Shares of Banco Latinoamericano de Comercio Exterior SA (BLX), also known as Bladex, plummeted 12.80% in pre-market trading on Wednesday following the release of its third-quarter financial results for 2025. The significant drop comes as investors digest the mixed performance reported by the Latin American trade bank.
While Bladex reported a 12% year-over-year increase in its commercial portfolio to $10.9 billion and a 21% rise in total deposits to $6.8 billion, some key metrics raised concerns among investors. The bank's net income for Q3 stood at $55.0 million, marking a 4% increase year-over-year but a notable 14% decrease from the previous quarter. Additionally, the net interest margin declined by 23 basis points year-over-year to 2.32%, and the adjusted return on equity (ROE) fell by 129 basis points to 15.1% compared to the same period last year.

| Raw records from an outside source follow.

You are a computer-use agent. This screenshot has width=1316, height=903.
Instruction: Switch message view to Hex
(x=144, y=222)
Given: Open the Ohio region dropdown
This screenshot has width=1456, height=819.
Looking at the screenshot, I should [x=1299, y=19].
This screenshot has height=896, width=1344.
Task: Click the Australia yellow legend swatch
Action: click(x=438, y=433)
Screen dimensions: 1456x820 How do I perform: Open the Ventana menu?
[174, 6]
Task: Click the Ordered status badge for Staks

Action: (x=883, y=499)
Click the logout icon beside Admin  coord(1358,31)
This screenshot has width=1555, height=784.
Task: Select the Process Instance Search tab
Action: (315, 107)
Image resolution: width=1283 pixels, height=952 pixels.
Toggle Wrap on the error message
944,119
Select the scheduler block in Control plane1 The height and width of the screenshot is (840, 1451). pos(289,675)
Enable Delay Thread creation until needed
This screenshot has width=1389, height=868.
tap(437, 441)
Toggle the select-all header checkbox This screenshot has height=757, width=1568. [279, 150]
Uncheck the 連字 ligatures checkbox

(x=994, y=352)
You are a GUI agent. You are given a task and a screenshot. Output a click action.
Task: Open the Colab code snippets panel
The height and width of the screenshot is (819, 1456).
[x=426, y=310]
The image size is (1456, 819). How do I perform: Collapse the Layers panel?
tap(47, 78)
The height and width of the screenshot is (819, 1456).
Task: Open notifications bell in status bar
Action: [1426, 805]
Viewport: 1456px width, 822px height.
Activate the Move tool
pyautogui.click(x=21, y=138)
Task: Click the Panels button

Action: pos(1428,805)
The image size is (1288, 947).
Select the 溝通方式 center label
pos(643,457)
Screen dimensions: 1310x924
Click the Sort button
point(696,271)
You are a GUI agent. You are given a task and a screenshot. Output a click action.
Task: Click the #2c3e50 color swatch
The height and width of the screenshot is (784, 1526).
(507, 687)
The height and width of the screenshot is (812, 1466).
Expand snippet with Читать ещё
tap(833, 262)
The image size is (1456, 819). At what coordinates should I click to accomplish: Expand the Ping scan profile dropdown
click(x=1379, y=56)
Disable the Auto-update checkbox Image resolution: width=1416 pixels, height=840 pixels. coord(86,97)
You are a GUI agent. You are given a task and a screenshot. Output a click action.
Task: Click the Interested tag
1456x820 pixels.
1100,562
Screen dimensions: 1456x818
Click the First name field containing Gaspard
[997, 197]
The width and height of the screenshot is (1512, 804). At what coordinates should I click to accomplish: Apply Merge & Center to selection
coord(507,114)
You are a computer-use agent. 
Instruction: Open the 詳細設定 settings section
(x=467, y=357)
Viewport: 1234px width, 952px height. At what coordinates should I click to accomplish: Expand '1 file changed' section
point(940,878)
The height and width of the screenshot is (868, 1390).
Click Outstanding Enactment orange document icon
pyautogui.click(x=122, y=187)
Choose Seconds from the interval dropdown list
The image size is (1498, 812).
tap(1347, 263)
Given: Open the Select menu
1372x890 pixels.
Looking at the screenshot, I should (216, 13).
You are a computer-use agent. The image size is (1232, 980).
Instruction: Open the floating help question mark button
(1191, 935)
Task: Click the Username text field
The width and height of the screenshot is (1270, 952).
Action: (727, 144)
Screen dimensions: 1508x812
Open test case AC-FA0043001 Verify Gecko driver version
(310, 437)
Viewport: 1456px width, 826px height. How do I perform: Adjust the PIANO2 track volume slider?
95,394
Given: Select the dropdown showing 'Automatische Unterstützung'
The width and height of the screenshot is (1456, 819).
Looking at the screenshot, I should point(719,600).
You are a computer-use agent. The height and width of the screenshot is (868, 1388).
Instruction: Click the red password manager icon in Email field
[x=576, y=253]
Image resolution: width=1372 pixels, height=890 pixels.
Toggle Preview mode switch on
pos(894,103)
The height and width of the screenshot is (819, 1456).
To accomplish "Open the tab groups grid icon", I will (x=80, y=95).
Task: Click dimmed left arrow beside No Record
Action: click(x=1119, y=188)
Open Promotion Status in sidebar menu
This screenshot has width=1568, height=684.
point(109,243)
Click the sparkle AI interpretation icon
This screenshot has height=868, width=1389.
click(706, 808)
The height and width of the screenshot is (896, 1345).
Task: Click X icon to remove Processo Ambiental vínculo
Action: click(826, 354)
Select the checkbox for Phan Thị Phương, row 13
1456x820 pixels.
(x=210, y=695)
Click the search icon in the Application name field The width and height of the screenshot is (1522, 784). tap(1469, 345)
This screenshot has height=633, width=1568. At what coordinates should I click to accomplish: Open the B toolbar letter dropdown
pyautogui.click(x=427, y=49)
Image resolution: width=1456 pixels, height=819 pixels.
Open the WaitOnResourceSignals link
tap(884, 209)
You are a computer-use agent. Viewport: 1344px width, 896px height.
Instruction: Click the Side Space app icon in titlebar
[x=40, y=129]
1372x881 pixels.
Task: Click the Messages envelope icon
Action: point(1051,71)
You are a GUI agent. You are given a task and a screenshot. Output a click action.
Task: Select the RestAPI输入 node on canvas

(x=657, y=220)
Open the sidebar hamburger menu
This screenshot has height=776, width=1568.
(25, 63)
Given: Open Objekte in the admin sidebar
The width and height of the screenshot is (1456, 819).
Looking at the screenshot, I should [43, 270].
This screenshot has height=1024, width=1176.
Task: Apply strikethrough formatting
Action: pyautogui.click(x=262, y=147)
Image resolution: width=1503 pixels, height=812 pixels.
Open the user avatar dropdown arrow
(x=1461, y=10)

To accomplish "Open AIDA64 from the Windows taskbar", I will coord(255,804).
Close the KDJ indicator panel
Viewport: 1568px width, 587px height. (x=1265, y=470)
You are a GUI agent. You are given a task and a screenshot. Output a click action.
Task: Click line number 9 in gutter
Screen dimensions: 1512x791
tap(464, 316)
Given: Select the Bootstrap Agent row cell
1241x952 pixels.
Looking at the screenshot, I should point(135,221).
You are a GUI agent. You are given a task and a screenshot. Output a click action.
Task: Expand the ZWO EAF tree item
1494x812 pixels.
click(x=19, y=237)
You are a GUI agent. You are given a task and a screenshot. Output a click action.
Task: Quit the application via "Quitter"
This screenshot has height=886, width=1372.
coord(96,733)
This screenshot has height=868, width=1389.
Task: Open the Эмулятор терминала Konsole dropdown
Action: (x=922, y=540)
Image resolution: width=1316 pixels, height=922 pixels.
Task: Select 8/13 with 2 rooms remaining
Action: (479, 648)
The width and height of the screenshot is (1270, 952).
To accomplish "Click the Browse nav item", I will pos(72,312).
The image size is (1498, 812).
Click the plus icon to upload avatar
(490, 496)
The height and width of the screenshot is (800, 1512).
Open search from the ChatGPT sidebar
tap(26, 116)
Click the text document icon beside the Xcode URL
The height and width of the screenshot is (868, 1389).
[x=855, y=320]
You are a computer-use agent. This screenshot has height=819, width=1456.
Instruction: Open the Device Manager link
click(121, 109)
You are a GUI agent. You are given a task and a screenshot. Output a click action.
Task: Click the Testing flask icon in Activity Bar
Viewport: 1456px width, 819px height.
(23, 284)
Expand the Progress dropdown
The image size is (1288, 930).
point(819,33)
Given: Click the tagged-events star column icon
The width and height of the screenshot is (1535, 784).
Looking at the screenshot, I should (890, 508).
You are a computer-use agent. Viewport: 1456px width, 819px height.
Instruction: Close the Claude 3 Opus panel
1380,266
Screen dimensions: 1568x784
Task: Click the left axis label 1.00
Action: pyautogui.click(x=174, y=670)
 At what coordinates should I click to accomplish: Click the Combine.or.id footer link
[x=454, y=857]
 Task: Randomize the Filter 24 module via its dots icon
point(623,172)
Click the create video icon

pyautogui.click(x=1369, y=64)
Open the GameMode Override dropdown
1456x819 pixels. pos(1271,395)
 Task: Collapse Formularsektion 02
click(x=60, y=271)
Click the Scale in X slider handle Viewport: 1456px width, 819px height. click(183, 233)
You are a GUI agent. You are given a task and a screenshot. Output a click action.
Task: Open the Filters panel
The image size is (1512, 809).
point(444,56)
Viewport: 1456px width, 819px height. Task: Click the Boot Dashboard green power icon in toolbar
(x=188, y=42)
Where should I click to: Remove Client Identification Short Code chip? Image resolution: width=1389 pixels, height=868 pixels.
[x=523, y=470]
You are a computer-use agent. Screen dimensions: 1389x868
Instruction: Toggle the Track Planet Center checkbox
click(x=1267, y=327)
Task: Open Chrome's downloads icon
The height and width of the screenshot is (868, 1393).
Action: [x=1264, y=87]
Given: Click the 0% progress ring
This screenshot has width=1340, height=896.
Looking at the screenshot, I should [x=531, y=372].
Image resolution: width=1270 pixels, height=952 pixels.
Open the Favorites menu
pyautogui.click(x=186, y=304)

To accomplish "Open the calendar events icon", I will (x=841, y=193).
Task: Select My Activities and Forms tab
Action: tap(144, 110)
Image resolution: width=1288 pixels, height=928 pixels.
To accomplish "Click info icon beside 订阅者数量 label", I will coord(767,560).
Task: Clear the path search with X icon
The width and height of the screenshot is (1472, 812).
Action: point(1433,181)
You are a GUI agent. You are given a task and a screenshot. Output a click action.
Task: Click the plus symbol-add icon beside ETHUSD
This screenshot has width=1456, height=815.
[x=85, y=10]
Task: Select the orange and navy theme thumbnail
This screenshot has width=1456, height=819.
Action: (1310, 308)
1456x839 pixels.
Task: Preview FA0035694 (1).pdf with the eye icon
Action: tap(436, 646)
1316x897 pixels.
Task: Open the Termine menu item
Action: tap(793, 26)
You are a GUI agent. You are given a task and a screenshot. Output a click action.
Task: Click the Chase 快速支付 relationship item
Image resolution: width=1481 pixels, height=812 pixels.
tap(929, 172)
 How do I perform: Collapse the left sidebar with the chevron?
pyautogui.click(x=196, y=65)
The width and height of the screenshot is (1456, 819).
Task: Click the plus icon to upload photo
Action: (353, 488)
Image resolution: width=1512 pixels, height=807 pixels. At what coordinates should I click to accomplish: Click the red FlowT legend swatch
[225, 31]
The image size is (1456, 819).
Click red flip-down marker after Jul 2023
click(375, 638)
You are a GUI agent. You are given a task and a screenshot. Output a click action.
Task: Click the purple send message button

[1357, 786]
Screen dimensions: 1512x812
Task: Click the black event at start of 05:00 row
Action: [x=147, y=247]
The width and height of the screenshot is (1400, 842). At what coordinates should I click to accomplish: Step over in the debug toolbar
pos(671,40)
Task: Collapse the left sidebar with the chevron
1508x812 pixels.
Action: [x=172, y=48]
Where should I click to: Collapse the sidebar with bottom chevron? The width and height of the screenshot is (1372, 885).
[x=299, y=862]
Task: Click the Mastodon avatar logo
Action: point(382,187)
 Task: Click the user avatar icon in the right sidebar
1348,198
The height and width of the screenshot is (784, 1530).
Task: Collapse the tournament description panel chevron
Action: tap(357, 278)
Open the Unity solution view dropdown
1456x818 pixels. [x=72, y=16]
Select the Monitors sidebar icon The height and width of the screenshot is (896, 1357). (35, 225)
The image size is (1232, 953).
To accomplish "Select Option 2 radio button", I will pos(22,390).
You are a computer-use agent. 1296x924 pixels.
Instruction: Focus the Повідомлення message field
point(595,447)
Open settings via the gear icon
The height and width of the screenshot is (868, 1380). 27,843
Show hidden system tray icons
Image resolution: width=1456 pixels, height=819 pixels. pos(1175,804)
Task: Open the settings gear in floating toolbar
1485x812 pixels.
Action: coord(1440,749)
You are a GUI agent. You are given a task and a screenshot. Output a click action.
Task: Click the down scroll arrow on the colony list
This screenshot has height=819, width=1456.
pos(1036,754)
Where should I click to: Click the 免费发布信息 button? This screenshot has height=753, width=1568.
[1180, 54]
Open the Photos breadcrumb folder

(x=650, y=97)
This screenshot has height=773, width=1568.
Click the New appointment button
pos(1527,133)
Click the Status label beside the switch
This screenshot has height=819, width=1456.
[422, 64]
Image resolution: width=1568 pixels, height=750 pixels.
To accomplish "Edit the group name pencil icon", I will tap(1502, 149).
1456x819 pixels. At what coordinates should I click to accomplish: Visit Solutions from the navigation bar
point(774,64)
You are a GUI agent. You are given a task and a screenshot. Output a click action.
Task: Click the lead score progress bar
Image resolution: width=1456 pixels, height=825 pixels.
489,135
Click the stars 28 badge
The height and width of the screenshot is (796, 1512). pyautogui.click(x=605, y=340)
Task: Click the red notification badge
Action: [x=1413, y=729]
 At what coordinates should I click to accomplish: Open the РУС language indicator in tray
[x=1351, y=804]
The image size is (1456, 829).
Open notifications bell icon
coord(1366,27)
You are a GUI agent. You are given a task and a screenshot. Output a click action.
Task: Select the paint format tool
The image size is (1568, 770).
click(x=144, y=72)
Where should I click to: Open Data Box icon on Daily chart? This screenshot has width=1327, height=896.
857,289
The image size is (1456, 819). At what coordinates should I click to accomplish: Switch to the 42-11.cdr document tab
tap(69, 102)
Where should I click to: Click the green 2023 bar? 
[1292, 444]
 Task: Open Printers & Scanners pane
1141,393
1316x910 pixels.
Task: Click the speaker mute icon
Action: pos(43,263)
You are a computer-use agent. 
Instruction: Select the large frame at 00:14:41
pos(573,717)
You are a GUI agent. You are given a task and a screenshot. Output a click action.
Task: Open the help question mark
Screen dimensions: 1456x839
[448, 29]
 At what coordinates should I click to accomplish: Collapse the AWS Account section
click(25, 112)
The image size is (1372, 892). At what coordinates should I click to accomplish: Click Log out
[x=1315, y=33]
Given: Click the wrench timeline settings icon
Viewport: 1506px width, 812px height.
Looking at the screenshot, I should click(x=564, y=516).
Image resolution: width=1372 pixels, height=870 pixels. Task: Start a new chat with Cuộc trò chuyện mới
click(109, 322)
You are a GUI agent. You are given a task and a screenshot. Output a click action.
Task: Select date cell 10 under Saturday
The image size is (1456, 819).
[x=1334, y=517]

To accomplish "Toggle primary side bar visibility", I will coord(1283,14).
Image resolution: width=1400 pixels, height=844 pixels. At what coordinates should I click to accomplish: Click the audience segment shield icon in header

Looking ahead, Bladex provided guidance for the full year 2025, projecting 10% to 12% growth in its commercial portfolio and 15% to 17% average deposit growth. The bank also aims to maintain a net interest margin around 2.3% and achieve an ROE between 15% and 16%. Despite these projections and plans to strengthen its balance sheet, with the first phase of a new implementation plan scheduled for completion in the second half of 2026, the market's immediate reaction suggests that investors may have expected stronger performance or more optimistic outlook from the bank.